Unos cuantos trayectos en el barrio levantado, en el metro congestionado, en el autobús detenido en su carril privado, y las ganas de ser ese "príncipe de incógnito" de Baudelaire que disfruta mirando y paseando se desvanecen. Siento afirmarlo tan bruscamente, amargando quizá a más de uno de mis benévolos lectores el desayuno, pero en el sucio, estridente, impracticable, especulativo, caro, escandaloso (en todos los sentidos) y paralítico Madrid actual los únicos príncipes son los inmobiliarios, mientras el reino de los mendigos se extiende. De ahí mi ingreso voluntario en el cuerpo policial.
Eso no es lo peor. Con este escrito les estoy conminando a todos ustedes a hacerse como yo policías de la ciudad. Entiendo que convertirse así, de golpe, en madero es duro, y está además el problema de que para muchos hombres y mujeres de mi generación, crecidos en la época de Franco, la palabra policía aún despierta un inquietante timbre emocional, sobre todo si es de madrugada y uno no espera al lechero. Olvidemos viejos fantasmas. Devolvamos a la palabra su original y digno sentido. Policía viene de polis, ciudad, con un sentido secundario de limpieza o pulcritud. De hecho en Italia, otro país donde el ciudadano también tendría que pensárselo, polizía y pulizía designan indistintamente al agente del orden y el aseo.
Para este cuerpo del que yo ya soy miembro no se necesita uniforme ni placa, ni siquiera arma. O sí: el arma de la mirada, el olfato y el oído, según la tradición sabuesa anglosajona, que es la mejor. Será por tanto un cuerpo vigilante con los sentidos, aunque no por ello el peligro que los agentes correremos en nuestro cometido sea menospreciable. El manzanato ha dejado una estela de podredumbre social y estética que aún asfixia, y existe a corto plazo la amenaza de que nos caiga la losa de un periodo de corte neolítico (el aguirrense).

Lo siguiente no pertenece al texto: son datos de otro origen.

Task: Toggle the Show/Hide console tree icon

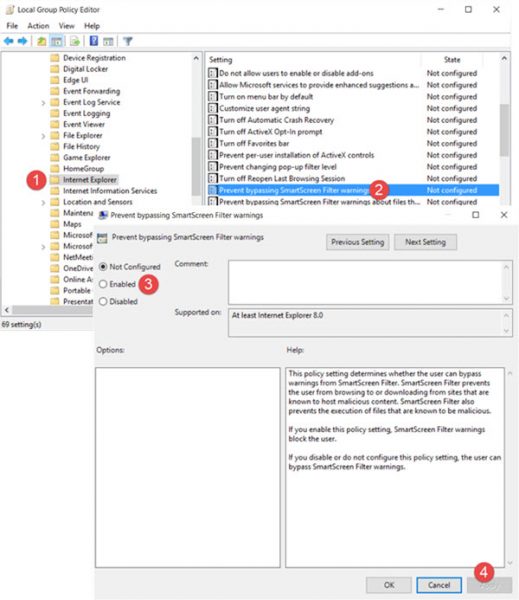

De momento tenemos una primera misión que cumplir: inspeccionar la escoba de Gallardón. A este político, que llega a la alcaldía con otro talante y un crédito positivo de su paso por la presidencia de la Comunidad (por ejemplo en cuestiones culturales), le aguarda una tarea ingente de pulizía urbana, para la que, me temo, no le van a ser útiles las pintorescas divisiones motorizadas del servicio municipal, con sus orugas, robots aspiradores, camiones-tanque y demás ingenios tecnológicos accionados algunos por alegres muchachas vestidas de verde. Alberto Ruiz-Gallardón hereda una casa tan sucia, tan desastrada, tan apolillada y rancia que tiene -desde ya- que recurrir a los drásticos y más primarios sistemas de barrido de toda la vida. Si es preciso con pañoleta de nudos en su gominoso pelo (el polvo acumulado en el manzanato arruina cualquier cardado, incluso los de las más altas señoras del PP), el flamante señor alcalde ha de ponerse a dar escobazos a troche y moche bajo las alfombras donde a lo largo (¡larguísimo!) de ocho años su predecesor fue metiendo porquería: los residuos de una ciudad que él se encargó de despanzurrar, malvender, adocenar y afear.

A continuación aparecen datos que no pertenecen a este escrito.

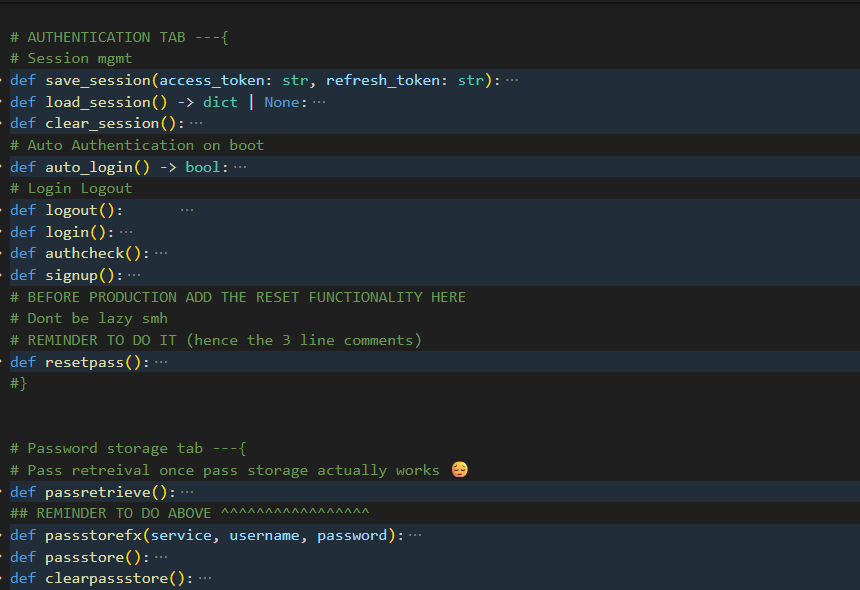Expand the signup function fold ellipsis
The image size is (860, 590).
tap(134, 275)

Vamos a estar mirando al nuevo alcalde sin tregua, pues para algo nos hemos constituido en fuerza pública, una polizía pacífica pero marcial. Los primeros indicios que este modesto agente ha detectado en sus rondas no son buenos, ya que bajo la excusa de un compromiso contractual se demora una de las urgencias culturales de esta ciudad: el saneamiento de ese noble espacio del arte que fue el Teatro Español, infectado por los mismos ocho años de componenda tribal y corrupción del gusto.